Emotional Mindfulness Strengthens Resilience
As we learned in this conversation with Ron Frederick, engaging with and listening to our emotions can guide our choices of how resiliently we respond to life events, to other people, to ourselves. Here’s an exercise from Resilience that helps us better attune to and convey the most basic of emotions: anger, fear, joy, sadness, even disgust.
Exercise: Attuning to and Conveying Basic Emotions
You strengthen your capacity to attune to and recognize the flavors of the emotions you experience through practice, like doing reps at the gym.
This exercise involves communicating with a partner without using words to perceive and interpret nonverbal expressions. Practicing with five of the most basic emotions — anger, fear, sadness, joy, and disgust — builds your capacities for attunement, which can then be refined later to read more nuanced emotions such as disappointment, jealousy, guilt, and curiosity.
1. Recruit a partner to participate in this exercise with you. Allow thirty minutes for you each to have a turn.
2. Decide the order in which you will evoke these five emotions — anger, fear, sadness, joy, and disgust — without telling your partner. Recalling previous experiences of each emotion is a quick and easy way to experience the emotion again internally.
3. Tune in to your own experience of the first emotion you’ve chosen to work with, and then let your body wordlessly display the chosen emotion for ten seconds. Maintain eye contact with your partner. You can use gestures, facial expressions, and sounds — just not words. You may find yourself exaggerating your expressions at first; that’s okay. Your partner notes which emotion he is reading from your expression but doesn’t disclose it yet. Notice what happens inside of you — self-attunement — as your communicate your own feelings to someone else. Notice whether the felt sense of the emotion increases, decreases, or changes into something else.
4. Without discussion yet, turn your attention inward again. Release the emotion you’ve been expressing with a few gentle, deep breaths into your heart center. Evoke the next emotion on your list and display it to your partner for ten seconds. Again, your partner notes the emotion, but the two of you don’t discuss anything.
5. Still without any discussion, refocus your attention inward, evoke the next emotion on your list, and display the feeling to your partner. Repeat the process for each emotion.
6. Before discussing anything yet, switch roles, so that your partner now displays five emotions in sequence. As you observe them, notice what signals you pay attention to — facial expressions, body language, the tone or rhythm of sounds — to distinguish one emotion from another. And notice what happens inside you as you perceive your partner’s feelings.

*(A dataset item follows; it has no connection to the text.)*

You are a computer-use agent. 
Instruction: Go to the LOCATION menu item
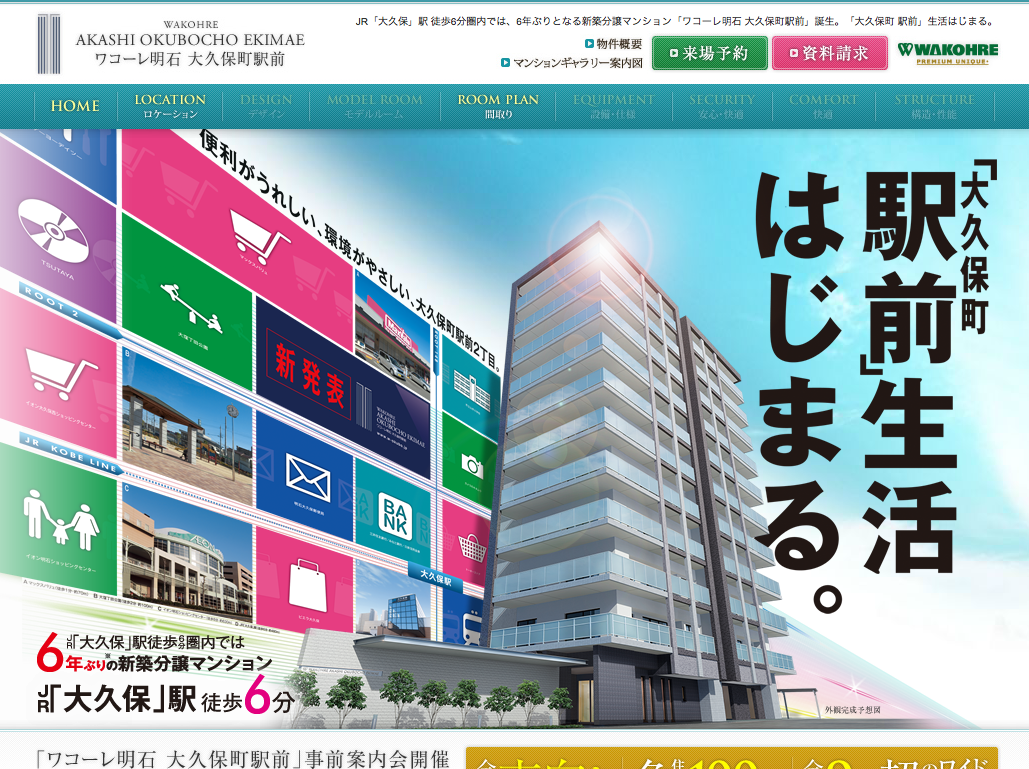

7. When your partner has finished, you each share your best guesses at the emotions the other person was trying to convey, and explain how you each identified each emotion.
If all the guesses were accurate, congratulations to both of you! If there were discrepancies, take the opportunity to discuss what you perceived in each other’s expression of emotion that led you to a different interpretation. This exercise strengthens your capacities for expressing and attuning to emotions, which are the foundation of building more competence in communicating what you need, developing the skills you need to get those needs met, and empathizing with others as they express their own needs.